Fifteen years later, in September 2015, the UN 2030 Agenda for sustainable development was adopted by the UN General Assembly. A few months earlier in July 2015, the Addis Ababa Action Agenda was formally launched by the UN. The plan stressed the importance of long-term investment and the need to align all financing with sustainable development.
No sense of urgency
During the 2008 financial crisis, almost 426 billion dollars were mobilised within two years to ‘save’ the US financial system. There is no sense of urgency to mobilise funds to implement the UN sustainable development goals. Yet the investments required are huge.
Recent OECD estimates indicate that around USD 6.9 trillion of infrastructure investment is needed each year to 2030 to meet the sustainable development goals and meet the goals of the Paris Agreement. The current annual spending on infrastructure is between USD 3.4 – 4.4 trillion, depending on the measurement metrics used. An investment gap of between 2.5 to 3.5 trillion dollars per year exist today.
There is clearly a large and significant investment gap to reach society’s desired sustainable development goals. The availability of capital does not seem to be the problem. According to the Financial Stability Board, global total financial assets stood at 382 trillion dollars as of 2017. Pension funds and insurance corporations’ assets were close to 65 trillion dollars. The core challenge is to incentivise the flow of a bigger share of this capital towards sustainable investments. To do this, strong leadership is a must.
EU leads the way
To address some of these issues, the European Union High-Level Expert Group on Sustainable Finance produced a set of recommendations to accelerate the flow of capital towards sustainable development objectives. The European Commission(EC) adopted an action plan on sustainable finance in March 2018. Among the various actions, the Commission highlighted the limitations of existing sustainability benchmarks. Accordingly, it proposed an initiative to create a designated category of benchmarks comprising low-carbon issuers.
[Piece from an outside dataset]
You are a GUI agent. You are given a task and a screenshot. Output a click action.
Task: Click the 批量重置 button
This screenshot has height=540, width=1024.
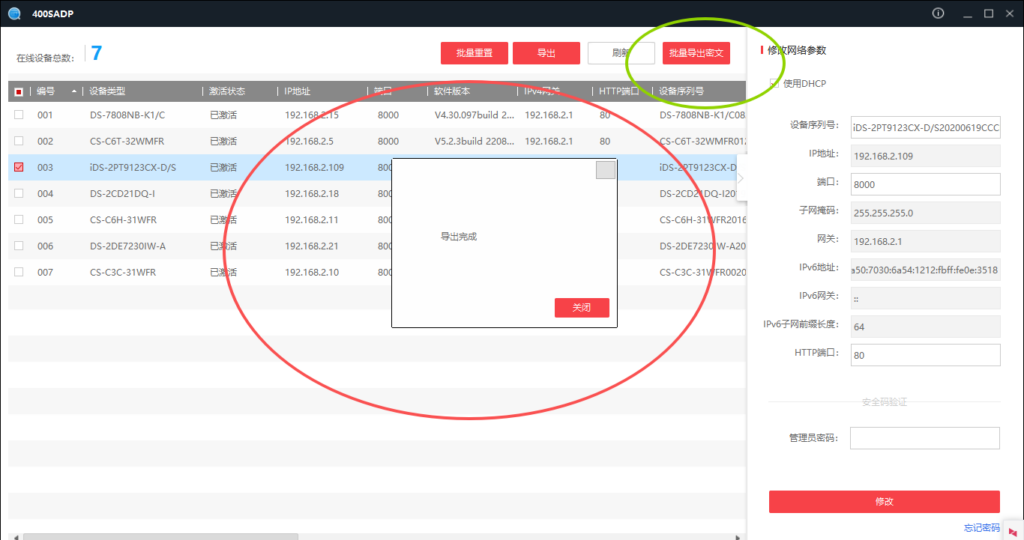pyautogui.click(x=474, y=53)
To prepare for the creation of these benchmarks, the European Commission had to clarify what exactly constitutes sustainable investments. In June 2019, the European Commission produced a taxonomy of sustainable investments. According to the European Union, the Taxonomy is an implementation tool that can enable capital markets to identify and respond to investment opportunities that contribute to environmental policy objectives. In October 2019, the European Union launched the International Platform on Sustainable Finance(IPSF) to strengthen international cooperation and scale up mobilisation of capital towards environmentally sustainable investments.
There is hope that the development of the EU Taxonomy, the new carbon benchmarks and the IPSF will enable the private sector to increase their capital allocation towards sustainable investments. The result could be substantially more funds to achieve the UN sustainable development goals. And Finance will finally show up.